DO THIS:
Recast the lines of the records below as a numbered list, starting at the line containing "Click the Manage Users clipboard icon" and ending at the line containing "Action: tap(1012, 21)". Leave out any blank lines.
◆ ◆ ◆ ◆ ◆ ◆ ◆
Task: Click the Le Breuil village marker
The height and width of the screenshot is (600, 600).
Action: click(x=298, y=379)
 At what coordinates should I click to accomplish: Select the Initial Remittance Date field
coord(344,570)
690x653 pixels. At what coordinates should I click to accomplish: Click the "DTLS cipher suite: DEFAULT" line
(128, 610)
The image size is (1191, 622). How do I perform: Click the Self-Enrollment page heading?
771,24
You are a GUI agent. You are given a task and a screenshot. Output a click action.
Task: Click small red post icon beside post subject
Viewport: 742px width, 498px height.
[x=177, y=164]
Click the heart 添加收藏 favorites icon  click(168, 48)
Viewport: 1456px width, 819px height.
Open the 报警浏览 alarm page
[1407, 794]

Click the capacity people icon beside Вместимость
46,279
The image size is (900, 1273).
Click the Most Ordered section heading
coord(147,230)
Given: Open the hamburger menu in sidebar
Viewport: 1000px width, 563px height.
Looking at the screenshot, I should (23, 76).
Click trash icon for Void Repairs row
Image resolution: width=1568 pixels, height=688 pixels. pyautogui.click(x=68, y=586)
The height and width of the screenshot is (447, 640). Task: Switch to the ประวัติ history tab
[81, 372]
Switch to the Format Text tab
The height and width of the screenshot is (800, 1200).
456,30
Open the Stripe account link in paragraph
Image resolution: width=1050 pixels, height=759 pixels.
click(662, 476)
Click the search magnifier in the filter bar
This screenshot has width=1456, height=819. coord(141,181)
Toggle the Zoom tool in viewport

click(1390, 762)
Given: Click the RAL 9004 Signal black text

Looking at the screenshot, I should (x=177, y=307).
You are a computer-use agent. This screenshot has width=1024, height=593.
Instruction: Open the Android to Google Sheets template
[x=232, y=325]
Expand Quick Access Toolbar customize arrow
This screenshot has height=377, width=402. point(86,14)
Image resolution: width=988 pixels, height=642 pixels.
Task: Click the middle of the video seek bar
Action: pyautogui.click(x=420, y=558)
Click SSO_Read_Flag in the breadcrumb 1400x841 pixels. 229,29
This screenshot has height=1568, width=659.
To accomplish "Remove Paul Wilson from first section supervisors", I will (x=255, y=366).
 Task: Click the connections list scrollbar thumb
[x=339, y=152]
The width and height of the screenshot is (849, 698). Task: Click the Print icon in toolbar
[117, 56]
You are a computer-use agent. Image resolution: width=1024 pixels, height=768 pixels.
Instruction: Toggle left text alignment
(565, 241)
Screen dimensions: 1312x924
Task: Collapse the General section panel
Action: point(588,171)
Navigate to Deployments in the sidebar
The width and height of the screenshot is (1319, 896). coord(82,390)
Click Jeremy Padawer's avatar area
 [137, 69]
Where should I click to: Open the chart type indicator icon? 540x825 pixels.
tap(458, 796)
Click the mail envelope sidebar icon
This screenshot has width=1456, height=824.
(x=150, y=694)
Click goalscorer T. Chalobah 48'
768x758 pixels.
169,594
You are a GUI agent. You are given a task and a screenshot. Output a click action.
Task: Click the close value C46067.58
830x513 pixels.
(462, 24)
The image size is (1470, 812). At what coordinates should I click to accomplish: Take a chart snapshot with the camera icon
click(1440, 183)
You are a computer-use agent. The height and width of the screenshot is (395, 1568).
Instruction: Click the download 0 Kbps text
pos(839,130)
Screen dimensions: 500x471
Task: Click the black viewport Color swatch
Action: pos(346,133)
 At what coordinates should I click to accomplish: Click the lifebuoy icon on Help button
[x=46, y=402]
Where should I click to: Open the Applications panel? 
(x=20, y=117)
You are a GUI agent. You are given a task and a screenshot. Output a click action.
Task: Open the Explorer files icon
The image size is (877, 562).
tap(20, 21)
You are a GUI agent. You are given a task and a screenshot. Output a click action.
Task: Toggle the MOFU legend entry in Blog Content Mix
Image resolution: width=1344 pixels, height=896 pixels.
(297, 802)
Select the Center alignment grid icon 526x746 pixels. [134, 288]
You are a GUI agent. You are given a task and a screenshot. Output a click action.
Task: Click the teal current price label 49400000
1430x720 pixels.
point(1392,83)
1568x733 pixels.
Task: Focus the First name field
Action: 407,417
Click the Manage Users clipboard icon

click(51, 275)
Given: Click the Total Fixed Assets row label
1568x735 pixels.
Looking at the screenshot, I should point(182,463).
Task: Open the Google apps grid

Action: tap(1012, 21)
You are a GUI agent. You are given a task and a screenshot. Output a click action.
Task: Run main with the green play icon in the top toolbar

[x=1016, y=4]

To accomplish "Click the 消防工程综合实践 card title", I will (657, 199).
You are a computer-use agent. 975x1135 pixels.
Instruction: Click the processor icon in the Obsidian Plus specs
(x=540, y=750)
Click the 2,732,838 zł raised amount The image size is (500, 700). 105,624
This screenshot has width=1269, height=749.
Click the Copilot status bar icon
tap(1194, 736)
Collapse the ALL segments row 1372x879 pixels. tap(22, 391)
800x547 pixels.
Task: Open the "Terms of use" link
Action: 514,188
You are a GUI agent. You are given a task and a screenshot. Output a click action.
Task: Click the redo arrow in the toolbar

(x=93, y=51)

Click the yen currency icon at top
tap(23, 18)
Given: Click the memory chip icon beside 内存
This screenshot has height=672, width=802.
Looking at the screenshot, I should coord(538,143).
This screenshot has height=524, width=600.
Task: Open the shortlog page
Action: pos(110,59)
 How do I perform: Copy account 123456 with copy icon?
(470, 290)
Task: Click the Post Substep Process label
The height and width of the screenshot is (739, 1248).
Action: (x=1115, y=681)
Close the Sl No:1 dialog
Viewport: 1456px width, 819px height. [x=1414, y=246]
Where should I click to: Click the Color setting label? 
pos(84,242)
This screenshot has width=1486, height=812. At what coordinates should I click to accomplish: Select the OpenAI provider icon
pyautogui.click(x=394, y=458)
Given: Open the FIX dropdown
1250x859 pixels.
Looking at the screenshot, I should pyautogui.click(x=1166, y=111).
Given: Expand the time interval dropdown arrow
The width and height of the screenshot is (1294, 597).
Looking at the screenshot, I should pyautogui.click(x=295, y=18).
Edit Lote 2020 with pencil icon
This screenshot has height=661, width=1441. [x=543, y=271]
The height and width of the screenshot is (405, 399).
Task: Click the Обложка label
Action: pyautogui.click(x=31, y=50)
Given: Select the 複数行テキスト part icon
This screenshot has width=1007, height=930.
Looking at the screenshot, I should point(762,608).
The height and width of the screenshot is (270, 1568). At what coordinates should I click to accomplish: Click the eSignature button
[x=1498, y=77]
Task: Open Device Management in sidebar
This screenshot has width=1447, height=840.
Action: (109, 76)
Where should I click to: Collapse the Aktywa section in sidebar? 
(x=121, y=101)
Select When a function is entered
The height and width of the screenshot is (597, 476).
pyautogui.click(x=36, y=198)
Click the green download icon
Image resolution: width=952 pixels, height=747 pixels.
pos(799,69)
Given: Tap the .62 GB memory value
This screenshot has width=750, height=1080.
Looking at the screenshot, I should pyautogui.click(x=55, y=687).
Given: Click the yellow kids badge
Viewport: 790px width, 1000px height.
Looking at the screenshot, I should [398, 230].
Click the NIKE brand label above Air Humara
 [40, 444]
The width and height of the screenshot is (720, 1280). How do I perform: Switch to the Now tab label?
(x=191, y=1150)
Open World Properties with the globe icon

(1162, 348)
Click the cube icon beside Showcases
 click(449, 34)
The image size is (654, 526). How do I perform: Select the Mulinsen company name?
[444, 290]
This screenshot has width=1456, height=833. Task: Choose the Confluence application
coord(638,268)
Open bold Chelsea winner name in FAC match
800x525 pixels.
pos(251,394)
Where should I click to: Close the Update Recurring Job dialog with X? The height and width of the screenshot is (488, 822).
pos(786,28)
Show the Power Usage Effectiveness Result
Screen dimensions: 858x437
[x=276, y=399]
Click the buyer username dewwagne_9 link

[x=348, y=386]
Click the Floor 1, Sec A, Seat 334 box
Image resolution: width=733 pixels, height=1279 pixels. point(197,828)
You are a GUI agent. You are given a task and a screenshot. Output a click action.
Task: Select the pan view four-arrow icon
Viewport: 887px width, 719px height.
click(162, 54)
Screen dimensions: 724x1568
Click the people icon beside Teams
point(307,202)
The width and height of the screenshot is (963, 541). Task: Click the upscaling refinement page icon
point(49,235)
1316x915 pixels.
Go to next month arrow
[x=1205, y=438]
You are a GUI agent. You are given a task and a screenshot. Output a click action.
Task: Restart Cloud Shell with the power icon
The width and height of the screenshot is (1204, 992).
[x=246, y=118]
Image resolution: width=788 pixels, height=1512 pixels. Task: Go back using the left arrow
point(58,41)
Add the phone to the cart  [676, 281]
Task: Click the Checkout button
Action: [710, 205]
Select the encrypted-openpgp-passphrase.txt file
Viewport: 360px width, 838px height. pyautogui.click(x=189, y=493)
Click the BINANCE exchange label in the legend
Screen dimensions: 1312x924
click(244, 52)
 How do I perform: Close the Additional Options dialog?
◆ ◆ ◆ ◆ ◆ ◆ ◆
OUTPUT OF THE TASK:
1. Click the Manage Users clipboard icon
2. click(51, 275)
3. Given: Click the Total Fixed Assets row label
4. 1568x735 pixels.
5. Looking at the screenshot, I should point(182,463).
6. Task: Open the Google apps grid
7. Action: tap(1012, 21)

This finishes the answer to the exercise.